= Beginning of Section =

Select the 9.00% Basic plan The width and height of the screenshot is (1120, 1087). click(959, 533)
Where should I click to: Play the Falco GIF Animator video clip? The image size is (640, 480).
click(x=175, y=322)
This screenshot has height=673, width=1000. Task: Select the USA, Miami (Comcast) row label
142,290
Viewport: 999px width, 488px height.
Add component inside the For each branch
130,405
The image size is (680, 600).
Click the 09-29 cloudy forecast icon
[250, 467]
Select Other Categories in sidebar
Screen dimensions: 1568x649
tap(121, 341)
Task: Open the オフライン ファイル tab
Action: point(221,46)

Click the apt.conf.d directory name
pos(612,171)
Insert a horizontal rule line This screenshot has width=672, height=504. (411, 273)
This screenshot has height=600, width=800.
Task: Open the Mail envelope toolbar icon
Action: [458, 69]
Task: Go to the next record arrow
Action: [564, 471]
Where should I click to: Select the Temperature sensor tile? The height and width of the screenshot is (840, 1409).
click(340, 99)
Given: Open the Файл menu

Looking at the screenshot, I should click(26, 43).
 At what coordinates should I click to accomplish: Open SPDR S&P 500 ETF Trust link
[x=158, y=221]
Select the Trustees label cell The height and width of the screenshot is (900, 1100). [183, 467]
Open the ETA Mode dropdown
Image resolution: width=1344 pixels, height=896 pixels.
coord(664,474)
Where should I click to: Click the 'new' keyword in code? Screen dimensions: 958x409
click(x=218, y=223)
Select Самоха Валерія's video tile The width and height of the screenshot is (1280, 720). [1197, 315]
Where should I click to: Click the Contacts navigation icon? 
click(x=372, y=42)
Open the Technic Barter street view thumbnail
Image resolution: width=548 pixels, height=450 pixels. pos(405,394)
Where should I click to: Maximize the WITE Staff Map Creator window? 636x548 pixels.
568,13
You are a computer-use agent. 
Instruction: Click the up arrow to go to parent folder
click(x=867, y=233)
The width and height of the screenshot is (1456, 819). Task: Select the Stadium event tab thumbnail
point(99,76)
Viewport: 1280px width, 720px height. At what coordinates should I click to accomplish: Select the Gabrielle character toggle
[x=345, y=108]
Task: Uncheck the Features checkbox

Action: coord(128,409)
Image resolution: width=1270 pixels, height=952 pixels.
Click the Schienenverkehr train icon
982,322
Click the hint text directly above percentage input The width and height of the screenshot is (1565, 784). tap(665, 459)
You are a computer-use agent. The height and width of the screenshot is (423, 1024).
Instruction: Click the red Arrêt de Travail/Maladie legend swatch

= End of Section =

# GOAL OF THE EXERCISE
Repeat the entire listing above without changing a word.

# YOUR SOLUTION
Select the 9.00% Basic plan The width and height of the screenshot is (1120, 1087). click(959, 533)
Where should I click to: Play the Falco GIF Animator video clip? The image size is (640, 480).
click(x=175, y=322)
This screenshot has height=673, width=1000. Task: Select the USA, Miami (Comcast) row label
142,290
Viewport: 999px width, 488px height.
Add component inside the For each branch
130,405
The image size is (680, 600).
Click the 09-29 cloudy forecast icon
[250, 467]
Select Other Categories in sidebar
Screen dimensions: 1568x649
tap(121, 341)
Task: Open the オフライン ファイル tab
Action: point(221,46)

Click the apt.conf.d directory name
pos(612,171)
Insert a horizontal rule line This screenshot has width=672, height=504. (411, 273)
This screenshot has height=600, width=800.
Task: Open the Mail envelope toolbar icon
Action: [458, 69]
Task: Go to the next record arrow
Action: [564, 471]
Where should I click to: Select the Temperature sensor tile? The height and width of the screenshot is (840, 1409).
click(340, 99)
Given: Open the Файл menu

Looking at the screenshot, I should click(26, 43).
 At what coordinates should I click to accomplish: Open SPDR S&P 500 ETF Trust link
[x=158, y=221]
Select the Trustees label cell The height and width of the screenshot is (900, 1100). [183, 467]
Open the ETA Mode dropdown
Image resolution: width=1344 pixels, height=896 pixels.
coord(664,474)
Where should I click to: Click the 'new' keyword in code? Screen dimensions: 958x409
click(x=218, y=223)
Select Самоха Валерія's video tile The width and height of the screenshot is (1280, 720). [1197, 315]
Where should I click to: Click the Contacts navigation icon? 
click(x=372, y=42)
Open the Technic Barter street view thumbnail
Image resolution: width=548 pixels, height=450 pixels. pos(405,394)
Where should I click to: Maximize the WITE Staff Map Creator window? 636x548 pixels.
568,13
You are a computer-use agent. 
Instruction: Click the up arrow to go to parent folder
click(x=867, y=233)
The width and height of the screenshot is (1456, 819). Task: Select the Stadium event tab thumbnail
point(99,76)
Viewport: 1280px width, 720px height. At what coordinates should I click to accomplish: Select the Gabrielle character toggle
[x=345, y=108]
Task: Uncheck the Features checkbox

Action: coord(128,409)
Image resolution: width=1270 pixels, height=952 pixels.
Click the Schienenverkehr train icon
982,322
Click the hint text directly above percentage input The width and height of the screenshot is (1565, 784). tap(665, 459)
You are a computer-use agent. The height and width of the screenshot is (423, 1024).
Instruction: Click the red Arrêt de Travail/Maladie legend swatch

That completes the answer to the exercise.